Task inputs:
········

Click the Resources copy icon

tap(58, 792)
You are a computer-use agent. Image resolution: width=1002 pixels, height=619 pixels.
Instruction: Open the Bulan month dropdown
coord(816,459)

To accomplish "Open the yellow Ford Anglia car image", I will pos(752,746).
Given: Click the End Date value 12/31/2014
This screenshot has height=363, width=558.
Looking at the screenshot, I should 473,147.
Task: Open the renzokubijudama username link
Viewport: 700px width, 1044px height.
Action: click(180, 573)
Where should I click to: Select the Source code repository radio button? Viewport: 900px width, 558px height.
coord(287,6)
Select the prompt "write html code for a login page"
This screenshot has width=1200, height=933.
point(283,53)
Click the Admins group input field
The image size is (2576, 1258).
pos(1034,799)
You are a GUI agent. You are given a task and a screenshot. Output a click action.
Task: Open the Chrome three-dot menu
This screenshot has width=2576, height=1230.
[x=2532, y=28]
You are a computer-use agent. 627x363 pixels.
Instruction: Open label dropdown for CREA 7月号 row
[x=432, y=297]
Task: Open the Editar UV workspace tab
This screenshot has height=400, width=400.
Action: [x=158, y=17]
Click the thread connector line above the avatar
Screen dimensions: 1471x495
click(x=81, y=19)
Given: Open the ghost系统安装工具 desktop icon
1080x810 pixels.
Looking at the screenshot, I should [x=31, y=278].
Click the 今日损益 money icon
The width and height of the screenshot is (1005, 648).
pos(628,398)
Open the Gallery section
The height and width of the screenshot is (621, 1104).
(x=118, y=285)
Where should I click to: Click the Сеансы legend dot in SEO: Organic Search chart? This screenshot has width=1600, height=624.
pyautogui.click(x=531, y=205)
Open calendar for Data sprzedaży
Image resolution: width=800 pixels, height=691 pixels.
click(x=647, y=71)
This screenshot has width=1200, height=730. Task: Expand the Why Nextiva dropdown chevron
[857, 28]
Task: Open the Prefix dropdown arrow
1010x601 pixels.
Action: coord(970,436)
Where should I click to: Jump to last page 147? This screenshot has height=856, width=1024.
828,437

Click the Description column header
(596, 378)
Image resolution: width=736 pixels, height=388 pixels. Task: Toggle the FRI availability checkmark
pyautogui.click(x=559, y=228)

········

Your goal: Reproduce the rows starting with the line containing "Image resolution: width=736" and going on through the end of the rows, with both ends included.

Completed task:
Image resolution: width=736 pixels, height=388 pixels. Task: Toggle the FRI availability checkmark
pyautogui.click(x=559, y=228)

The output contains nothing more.